KPK Percaya Dakwaan Kasus E-KTP Tak Gugur akibat Surat Edaran MA
Dalam dakwaan, KPK menyebut ada kerugian negara sebesar Rp 2,3 triliun akibat kasus tersebut.
Editor: Fajar Anjungroso
TRIBUNNEWS.COM, JAKARTA - Wakil Ketua Komisi Pemberantasan Korupsi (KPK) Laode Muhammad Syarif meyakini majelis hakim tidak akan mengugurkan dakwaan dalam persidangan perdana kasus korupsi pengadaan Kartu Tanda Penduduk berbasis elektronik (kasus e-KTP).
Sidang tersebut akan dilaksanakan pada Kamis (9/3/2017). "Saya yakin hakimnya obyektif. Tidak mungkin digugurkan," kata Laode di gedung KPK, Jakarta, Rabu (8/3/2017).
Dalam dakwaan, KPK menyebut ada kerugian negara sebesar Rp 2,3 triliun akibat kasus tersebut.
Sebelumnya, Mahkamah Agung menerbitkan Surat Edaran Nomor 4 Tahun 2016 tentang Pemberlakuan Rumusan Hasil Rapat Pleno Kamar Mahkamah Agung Tahun 2016 sebagai Pedoman Pelaksanaan Tugas bagi Pengadilan.
Pada Bagian A, angka 6 pada SEMA 4/2016 disebutkan bahwa instansi yang memiliki kewenangan untuk menyatakan ada tidaknya kerugian negara berada pada Badan Pemeriksa Keuangan (BPK) yang memiliki kewenangan konstitusional.
Badan audit lain, seperti BPKP (Badan Pengawas Keuangan dan Pembangunan) hanya berwenang mengaudit dan memeriksa pengelolaan keuangan negara. Adapun, dalam kasus e-KTP, kerugian negara dihitung oleh BPKP.
Dalam persidangan, KPK merinci kronologi terjadinya skandal korupsi e-KTP yang menjadikan dua orang sebagai sebagai terdakwa.

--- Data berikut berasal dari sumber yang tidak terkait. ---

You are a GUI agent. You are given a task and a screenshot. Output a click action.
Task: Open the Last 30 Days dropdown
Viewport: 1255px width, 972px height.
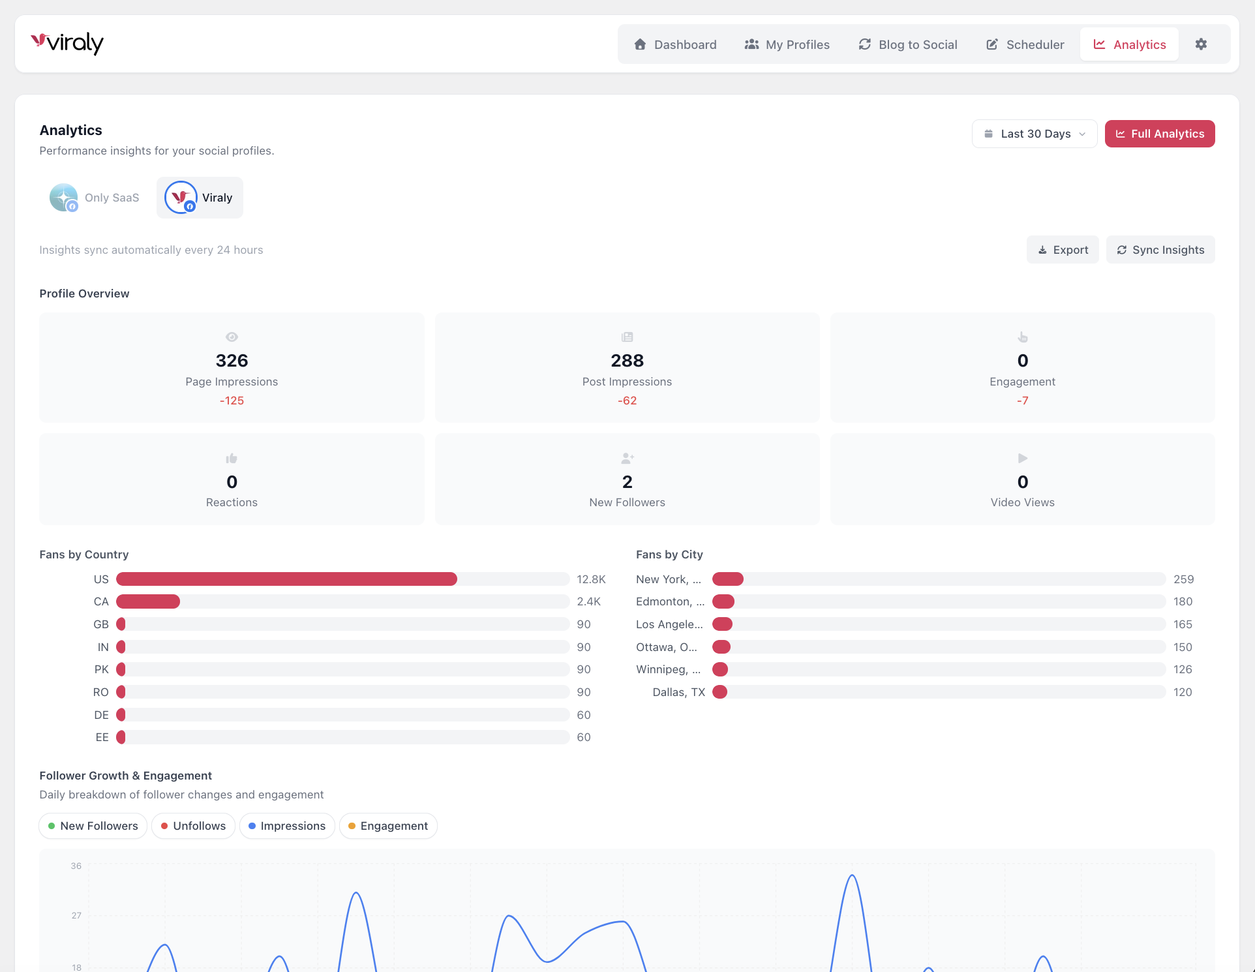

Dalam kasus ini, KPK akan menghadirkan dua terdakwa, yakni Direktur Pengelola Informasi Administrasi Kependudukan, Direktorat Jenderal Kependudukan dan Pencatatan Sipil Kemendagri Sugiharto, dan mantan Direktur Jenderal Kependudukan dan Pencatatan Sipil, Irman.